A propósito de las más recientes sentencias de la Corte Constitucional, en especial el fallo de tutela que amparó los derechos fundamentales de la comunidad indígena wayúu al territorio colectivo, la consulta previa y la autonomía jurisdiccional, dejando sin efectos cinco resoluciones del Incoder que adjudicaron irregularmente varios predios de su territorio, y la de constitucionalidad que recayó sobre la Ley del Plan de Desarrollo y declaró inexequible la explotación minera en los páramos colombianos, no han faltado los críticos que, en medios de comunicación y de manera irresponsable, han tildado a la Corte de abusiva, “por haber entrado -dicen ellos- en los terrenos propios del Congreso, y por legislar, afectando la economía y poniendo en riesgo la inversión extranjera en Colombia”.
No es la primera vez que lo hacen quienes ignoran el concepto mismo de Constitución, el papel que cumple el tribunal constitucional, los compromisos internacionales de Colombia y el carácter prevalente de los derechos fundamentales y del interés general, por encima del puramente particular, en especial el de contenido económico o de ganancia.
Cuando en 1999, siendo magistrado de la Corte Constitucional quien esto escribe, declaramos inexequible el sistema UPAC, o condicionamos la exequibilidad de la UVR; o la capiitalización de intereses (anatocismo) y la inclusión del factor DTF en las obligaciones derivadas de los créditos de largo plazo para vivienda, llovieron sobre los integrantes de la Corporación rayos y centellas.

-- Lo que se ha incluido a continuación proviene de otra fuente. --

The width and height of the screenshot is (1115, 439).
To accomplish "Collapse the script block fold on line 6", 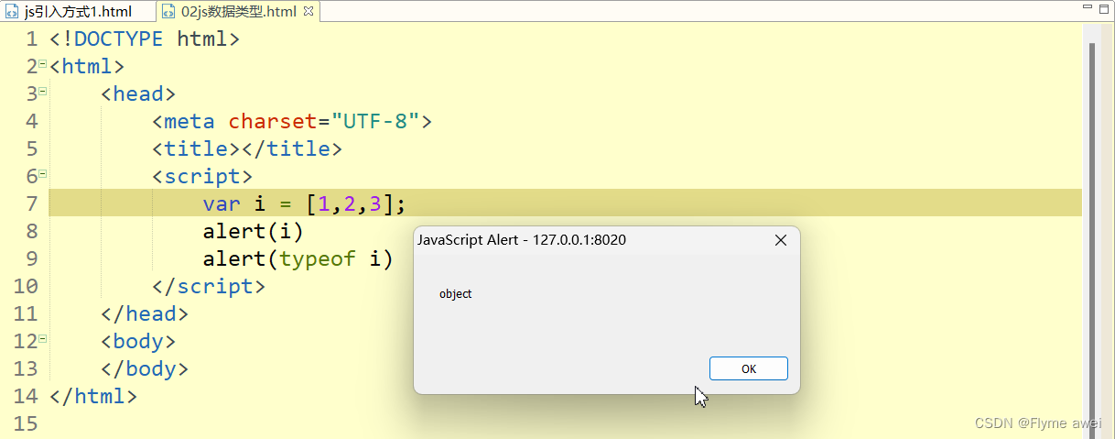I will coord(43,173).
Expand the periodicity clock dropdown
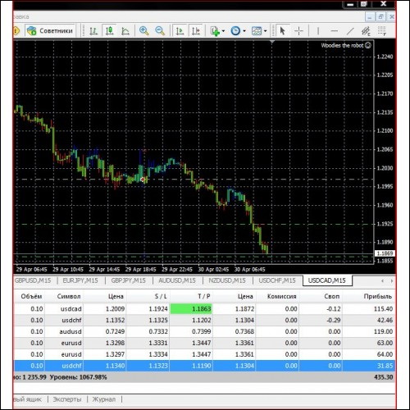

Nos dijeron que estábamos legislando; que nos asemejábamos a gatos encerrados en una cristalería; que atentábamos contra la seguridad jurídica (de los bancos); que no sabíamos nada de economía; que lesionábamos la autonomía del Gobierno y del Congreso, y que, por favorecer a los pobres, arriesgábamos la estabilidad de todo el conjunto de la población. Alcanzaron a proponer que la Corte Constitucional no estuviera integrada por abogados sino por economistas y calculistas que midieran “el impacto” de los fallos.
Cuando, en fallos de tutela, ordenamos por primera vez que el Estado protegiera a los desplazados; que hubiera plena cobertura en materia de salud, que el salario mínimo permitiera a los trabajadores conserva de un año a otro el poder adquisitivo de la moneda; que se repitieran procesos judiciales racaídos sobre el homónimo equivocado; que se estableciera un sistema razonable de protección de la salud apara los reclusos, o que las muchachas del servicio doméstico tuvieran derecho al descanso, no fueron pocos los gritos en e cielo, la rasgadura de costosas vestiduras. Y antes, los enemigos de la Corte, mediante “narcomico”, quisieron beneficiar a los traficantes de drogas; y, por causa de fallos de inexequibilidad de la Conmoción Interior o la Emergencia Económica, un sector de congresistas propuso la supresión de ese alto tribunal, y volver al control en cabeza de la Corte Suprema de Justicia.
Pero la realidad de tendencias contrarias al sistema democrático, nos acostumbró a esas reacciones, que ahora resucitan, ante sentencias tan trascendentales como las que la Corte Constitucional ha proferido en los últimos días.
Por el contrario, los sectores democráticos del país felicitan a los magistrados, quienes, así como han merecido críticas en otras ocasiones, ahora deben recibir el beneplácito de la comunidad, siempre representada en su Constitución. Por ejemplo, el fallo contra la minería en los páramos es histórico.